*REQUIREMENT*. Find the word "pixels" in the listing; pull out each line holding it.

*RECORDS SHOWN*.
+++++
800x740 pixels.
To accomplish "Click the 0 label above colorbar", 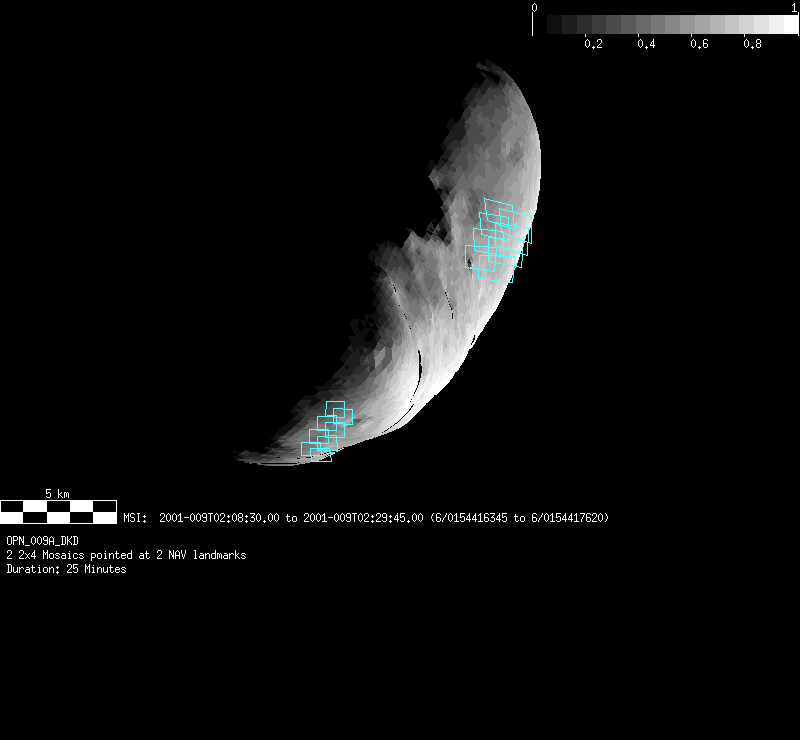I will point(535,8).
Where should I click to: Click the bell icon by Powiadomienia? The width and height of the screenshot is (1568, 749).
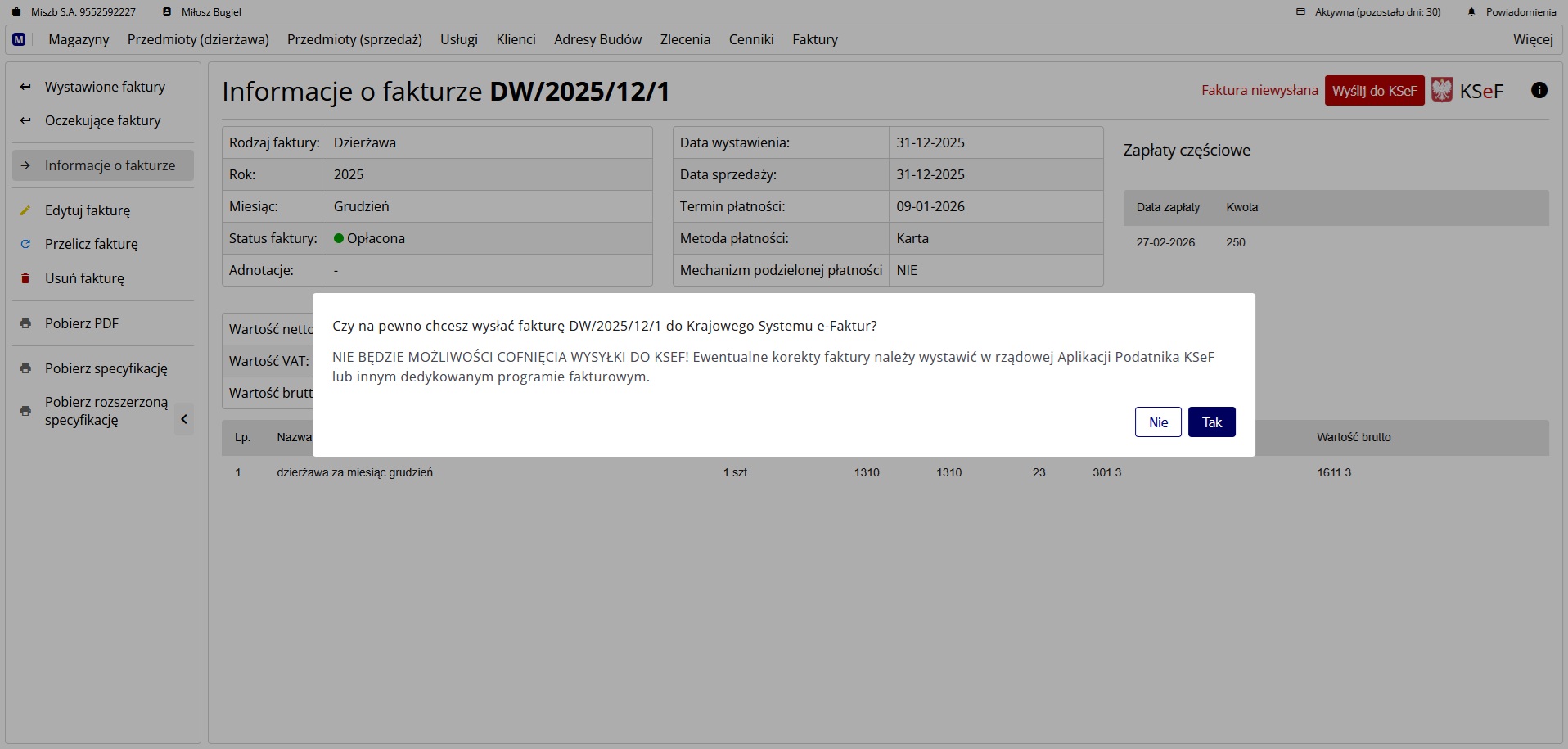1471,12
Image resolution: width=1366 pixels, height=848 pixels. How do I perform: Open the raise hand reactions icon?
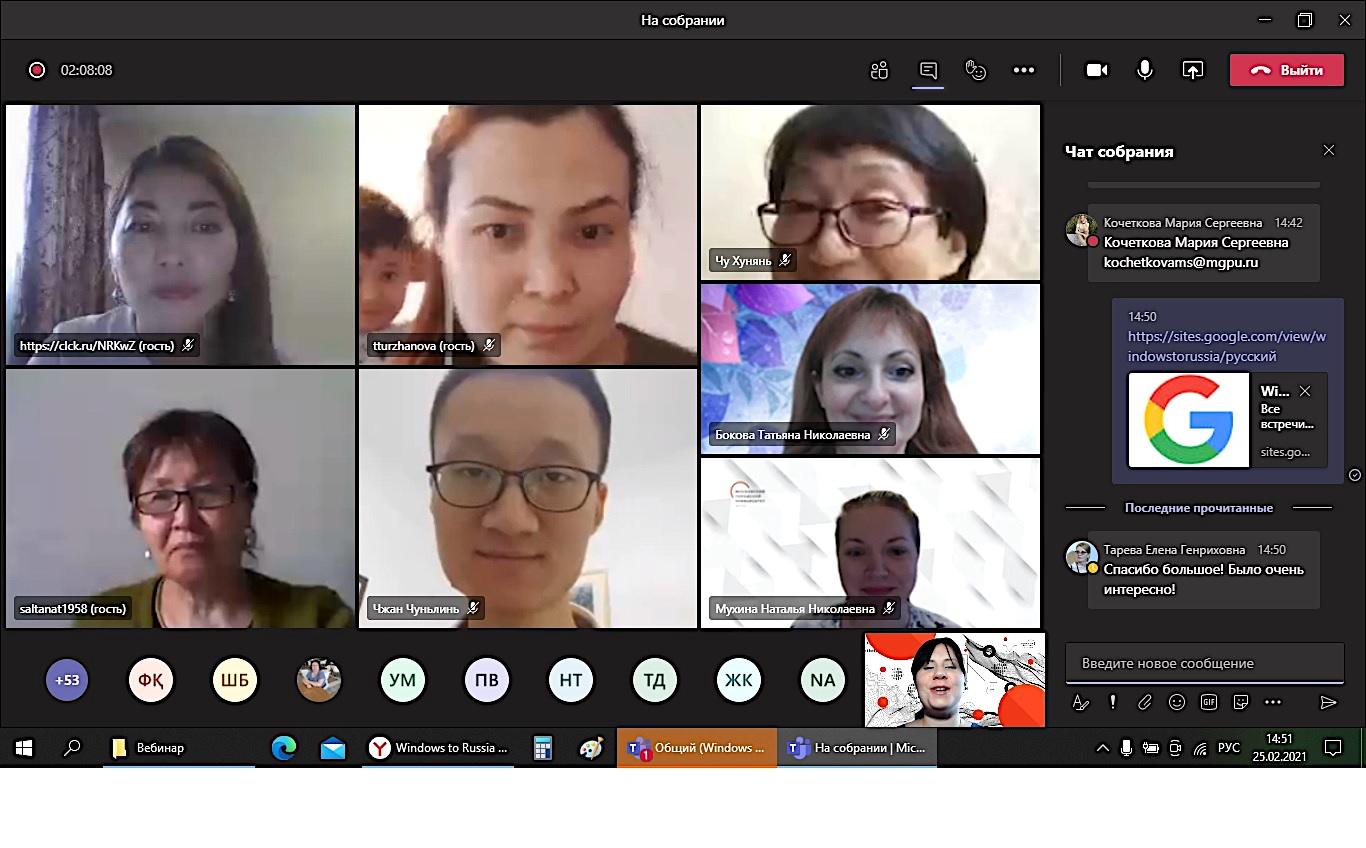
+++++
*PROBLEM SOLUTION*.
800x740 pixels.
Image resolution: width=1366 pixels, height=848 pixels. How do I perform: Open the raise hand reactions icon?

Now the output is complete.